Auteur anonyme
Les trois frères
Trois frères habitaient dans la même maison ;
Leurs biens, leurs intérêts, leur père était le même.
L’un était au premier, le cadet au second,
Le dernier de tous au troisième ;
L’aîné battait ses gens, chassait,
Mangeait, buvait et s’amusait.
Le second, mieux qu’aucun, partagé par son père,
Sous la condition de prier pour les trois,
Au lit, à table ou dans la Cour des Rois,
Passait son temps et laissait les prières
A de malheureux mercenaires.
Le dernier, pauvre, avait pour tout emploi,
Un grand travail, le détail des affaires,
Et le soin de payer, et par ce moyen-là,
Assez longtemps, tout le ménage alla
Tant bien que mal. Un jour, la maison mal construite
Craqua, fléchit ; et tout de suite,
Du comble aux fondements, le mal se décela :
Un Architecte sage, et qui, par ses lumières,
Ses talents, ses vertus sincères,
Se faisait en tous lieux admirer et chérir ;
Mandé dans la maison, la vit : il dit aux Frères,
Je puis la réparer, mais il faut vous unir.

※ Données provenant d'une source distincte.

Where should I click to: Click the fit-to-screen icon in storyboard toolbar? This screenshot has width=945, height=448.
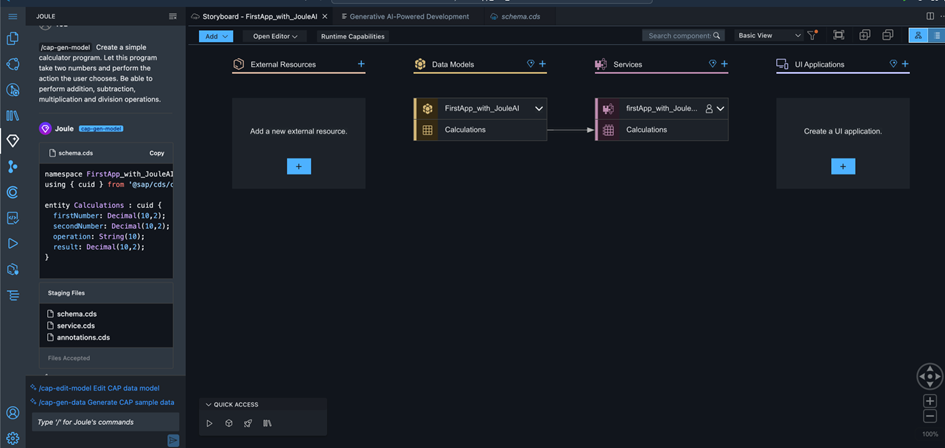pyautogui.click(x=838, y=36)
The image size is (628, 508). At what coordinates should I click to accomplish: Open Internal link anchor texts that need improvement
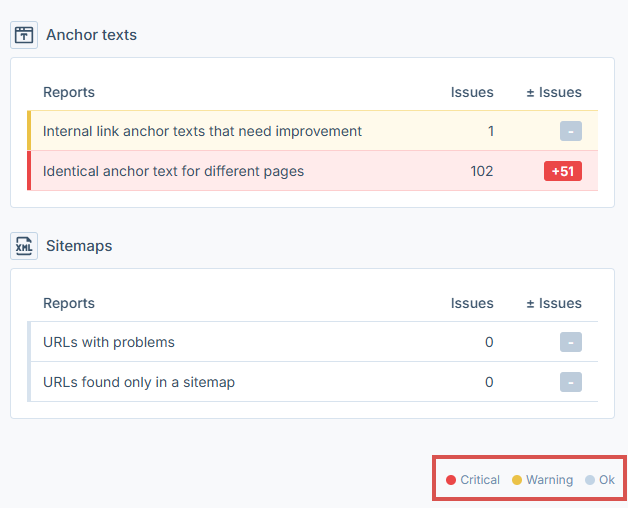(202, 131)
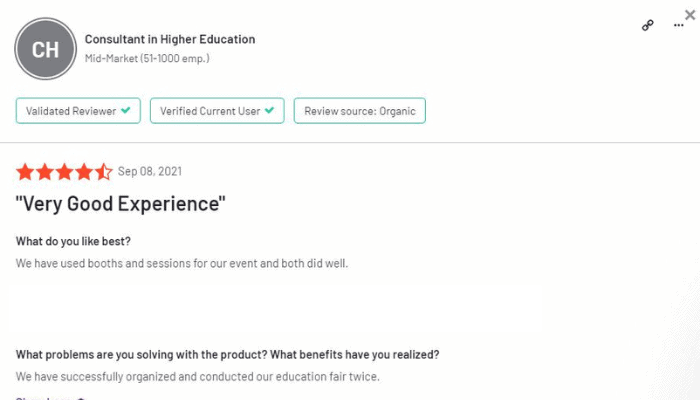The image size is (700, 400).
Task: Click the "What problems are you solving" heading
Action: [228, 355]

Moi, dit l’aîné ! moi, voir mon frère,
Qui demeure au troisième ! ah ! vous riez, je crois !
Je n’y monterai pas ; non, j’ai l’âme trop fière ;
Qu’il descende, s’il veut, je l’attendrai chez moi.
Le second disait : Non, je suis ici, je reste.
Le dernier doit payer, l’aîné doit ordonner ;
C’est à moi de jouir et de ne rien donner.
Mais, disait le troisième, avec son ton modeste,
Au lieu de nous fâcher, tâchons de raisonner :
Vain souhait ! parole inutile !
Ils s’injuriaient tous, sans titre, sans égard,
Lorsqu’au milieu des trois, parut certain bâtard
De la maison , qui faisait l’homme habile,
Criait toujours, parlementait ;
Sans qu’on le demandât, descendait et montait,
Et ne restait jamais tranquille ;
Raisonnait sans principe et parlait sans objet ;
Le matin pour l’aîné, le soir pour le cadet.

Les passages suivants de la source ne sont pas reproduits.